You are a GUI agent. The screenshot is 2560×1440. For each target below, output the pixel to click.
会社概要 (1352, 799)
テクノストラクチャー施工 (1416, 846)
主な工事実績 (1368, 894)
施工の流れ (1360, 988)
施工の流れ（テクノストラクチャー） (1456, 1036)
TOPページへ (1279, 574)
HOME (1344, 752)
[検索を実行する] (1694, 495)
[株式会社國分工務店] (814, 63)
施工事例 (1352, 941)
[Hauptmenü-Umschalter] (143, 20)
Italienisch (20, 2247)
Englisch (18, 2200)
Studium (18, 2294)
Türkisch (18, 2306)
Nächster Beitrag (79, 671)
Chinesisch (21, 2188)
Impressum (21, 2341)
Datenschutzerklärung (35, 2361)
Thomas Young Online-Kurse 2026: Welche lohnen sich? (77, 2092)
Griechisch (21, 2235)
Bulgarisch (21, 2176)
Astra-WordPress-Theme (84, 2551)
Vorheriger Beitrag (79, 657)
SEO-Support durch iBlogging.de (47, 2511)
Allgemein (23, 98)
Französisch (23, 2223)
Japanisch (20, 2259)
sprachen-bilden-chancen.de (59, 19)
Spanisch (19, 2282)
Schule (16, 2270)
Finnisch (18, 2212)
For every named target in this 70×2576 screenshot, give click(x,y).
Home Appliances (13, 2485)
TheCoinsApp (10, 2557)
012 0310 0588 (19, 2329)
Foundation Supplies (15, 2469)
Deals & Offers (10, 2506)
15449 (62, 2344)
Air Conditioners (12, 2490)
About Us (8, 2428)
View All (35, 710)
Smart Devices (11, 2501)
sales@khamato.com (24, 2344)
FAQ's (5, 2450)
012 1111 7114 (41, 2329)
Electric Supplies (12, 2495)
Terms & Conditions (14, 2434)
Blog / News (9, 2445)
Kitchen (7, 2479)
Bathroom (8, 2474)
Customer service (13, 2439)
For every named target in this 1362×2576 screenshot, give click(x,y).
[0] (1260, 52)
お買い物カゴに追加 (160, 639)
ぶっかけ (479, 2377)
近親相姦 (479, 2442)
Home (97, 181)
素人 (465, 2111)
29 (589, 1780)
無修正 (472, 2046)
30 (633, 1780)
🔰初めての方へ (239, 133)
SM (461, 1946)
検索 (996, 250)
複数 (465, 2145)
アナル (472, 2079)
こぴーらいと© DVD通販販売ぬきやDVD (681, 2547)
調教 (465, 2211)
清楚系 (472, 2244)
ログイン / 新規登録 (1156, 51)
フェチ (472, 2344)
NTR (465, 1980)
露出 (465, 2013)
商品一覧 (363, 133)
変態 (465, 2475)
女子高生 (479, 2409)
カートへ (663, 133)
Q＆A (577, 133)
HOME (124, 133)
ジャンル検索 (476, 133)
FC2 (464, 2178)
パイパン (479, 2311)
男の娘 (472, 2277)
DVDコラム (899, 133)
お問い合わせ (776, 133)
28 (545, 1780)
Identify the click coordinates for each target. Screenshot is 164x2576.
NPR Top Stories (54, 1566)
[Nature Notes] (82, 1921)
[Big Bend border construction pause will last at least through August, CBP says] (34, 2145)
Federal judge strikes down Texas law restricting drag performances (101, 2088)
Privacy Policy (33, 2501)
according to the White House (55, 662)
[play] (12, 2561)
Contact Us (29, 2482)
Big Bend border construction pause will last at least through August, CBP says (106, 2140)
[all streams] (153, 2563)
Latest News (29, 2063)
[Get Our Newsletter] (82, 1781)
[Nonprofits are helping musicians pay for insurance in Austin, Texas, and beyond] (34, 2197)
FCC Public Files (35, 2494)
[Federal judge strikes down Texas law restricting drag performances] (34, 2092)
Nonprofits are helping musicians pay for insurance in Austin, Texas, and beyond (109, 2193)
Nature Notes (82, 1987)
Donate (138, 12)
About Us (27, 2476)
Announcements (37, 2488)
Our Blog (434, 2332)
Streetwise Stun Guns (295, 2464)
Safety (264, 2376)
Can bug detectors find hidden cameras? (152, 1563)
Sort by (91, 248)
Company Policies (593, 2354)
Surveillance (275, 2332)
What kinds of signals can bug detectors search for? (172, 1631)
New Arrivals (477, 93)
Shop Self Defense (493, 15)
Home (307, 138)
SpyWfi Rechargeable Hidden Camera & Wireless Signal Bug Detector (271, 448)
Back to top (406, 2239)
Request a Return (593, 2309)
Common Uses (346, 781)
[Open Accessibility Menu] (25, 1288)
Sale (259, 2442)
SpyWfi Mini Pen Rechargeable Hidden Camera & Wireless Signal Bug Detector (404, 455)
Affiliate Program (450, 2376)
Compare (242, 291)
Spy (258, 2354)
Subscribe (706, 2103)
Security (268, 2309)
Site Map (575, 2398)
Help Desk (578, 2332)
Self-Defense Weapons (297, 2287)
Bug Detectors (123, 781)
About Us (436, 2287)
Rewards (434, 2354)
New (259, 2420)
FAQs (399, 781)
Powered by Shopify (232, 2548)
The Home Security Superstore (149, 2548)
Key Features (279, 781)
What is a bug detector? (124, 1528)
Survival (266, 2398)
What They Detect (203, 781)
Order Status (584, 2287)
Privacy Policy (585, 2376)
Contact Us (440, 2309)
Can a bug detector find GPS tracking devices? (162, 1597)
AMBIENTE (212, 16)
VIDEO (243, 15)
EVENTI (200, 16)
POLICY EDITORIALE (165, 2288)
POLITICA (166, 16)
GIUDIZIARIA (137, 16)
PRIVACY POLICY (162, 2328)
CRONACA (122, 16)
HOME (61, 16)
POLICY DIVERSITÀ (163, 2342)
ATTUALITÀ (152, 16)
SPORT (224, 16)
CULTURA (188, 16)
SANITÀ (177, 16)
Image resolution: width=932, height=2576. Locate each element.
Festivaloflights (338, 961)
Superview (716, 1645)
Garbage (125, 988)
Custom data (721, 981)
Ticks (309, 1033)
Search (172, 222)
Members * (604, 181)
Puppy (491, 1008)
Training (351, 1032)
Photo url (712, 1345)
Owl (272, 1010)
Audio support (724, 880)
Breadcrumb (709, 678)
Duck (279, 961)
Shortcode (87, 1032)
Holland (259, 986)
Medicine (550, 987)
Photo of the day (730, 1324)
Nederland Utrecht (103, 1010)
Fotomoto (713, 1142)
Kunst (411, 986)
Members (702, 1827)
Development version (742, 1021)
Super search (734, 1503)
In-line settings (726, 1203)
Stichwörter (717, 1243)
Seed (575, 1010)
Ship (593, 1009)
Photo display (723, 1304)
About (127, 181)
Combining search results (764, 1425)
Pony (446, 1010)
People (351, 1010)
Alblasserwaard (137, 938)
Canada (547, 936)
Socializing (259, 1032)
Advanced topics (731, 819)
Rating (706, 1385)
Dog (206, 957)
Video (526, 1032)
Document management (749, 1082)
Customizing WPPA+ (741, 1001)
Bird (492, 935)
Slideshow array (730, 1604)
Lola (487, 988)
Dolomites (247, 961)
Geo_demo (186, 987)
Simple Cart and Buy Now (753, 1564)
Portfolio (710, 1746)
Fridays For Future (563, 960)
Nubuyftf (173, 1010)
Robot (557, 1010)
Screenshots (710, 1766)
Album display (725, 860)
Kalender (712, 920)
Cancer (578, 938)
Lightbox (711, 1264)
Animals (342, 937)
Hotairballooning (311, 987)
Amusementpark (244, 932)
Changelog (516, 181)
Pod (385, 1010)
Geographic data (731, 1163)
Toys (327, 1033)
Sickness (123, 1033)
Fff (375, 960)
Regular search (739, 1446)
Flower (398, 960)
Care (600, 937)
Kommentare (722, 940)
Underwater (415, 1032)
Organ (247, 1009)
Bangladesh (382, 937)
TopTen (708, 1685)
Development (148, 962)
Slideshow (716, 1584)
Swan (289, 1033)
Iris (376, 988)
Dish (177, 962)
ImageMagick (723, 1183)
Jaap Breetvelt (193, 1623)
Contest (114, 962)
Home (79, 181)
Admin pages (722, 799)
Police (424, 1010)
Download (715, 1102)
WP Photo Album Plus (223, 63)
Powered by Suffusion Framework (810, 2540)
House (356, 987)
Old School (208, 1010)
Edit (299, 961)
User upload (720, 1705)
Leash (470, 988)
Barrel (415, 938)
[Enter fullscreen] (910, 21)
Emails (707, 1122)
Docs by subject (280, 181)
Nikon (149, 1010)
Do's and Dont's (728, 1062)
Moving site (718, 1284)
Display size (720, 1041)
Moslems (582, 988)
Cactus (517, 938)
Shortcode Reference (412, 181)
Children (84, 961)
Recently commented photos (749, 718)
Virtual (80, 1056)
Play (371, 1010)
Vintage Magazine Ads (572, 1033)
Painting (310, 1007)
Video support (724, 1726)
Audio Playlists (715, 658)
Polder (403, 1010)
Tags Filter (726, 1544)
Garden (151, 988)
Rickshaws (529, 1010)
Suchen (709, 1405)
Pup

▶ _What is being asked_
Your answer should consist of the lines from the material that contain "Rechargeable".

▶ _Solution to the problem_
SpyWfi Rechargeable Hidden Camera & Wireless Signal Bug Detector (271, 448)
SpyWfi Mini Pen Rechargeable Hidden Camera & Wireless Signal Bug Detector (404, 455)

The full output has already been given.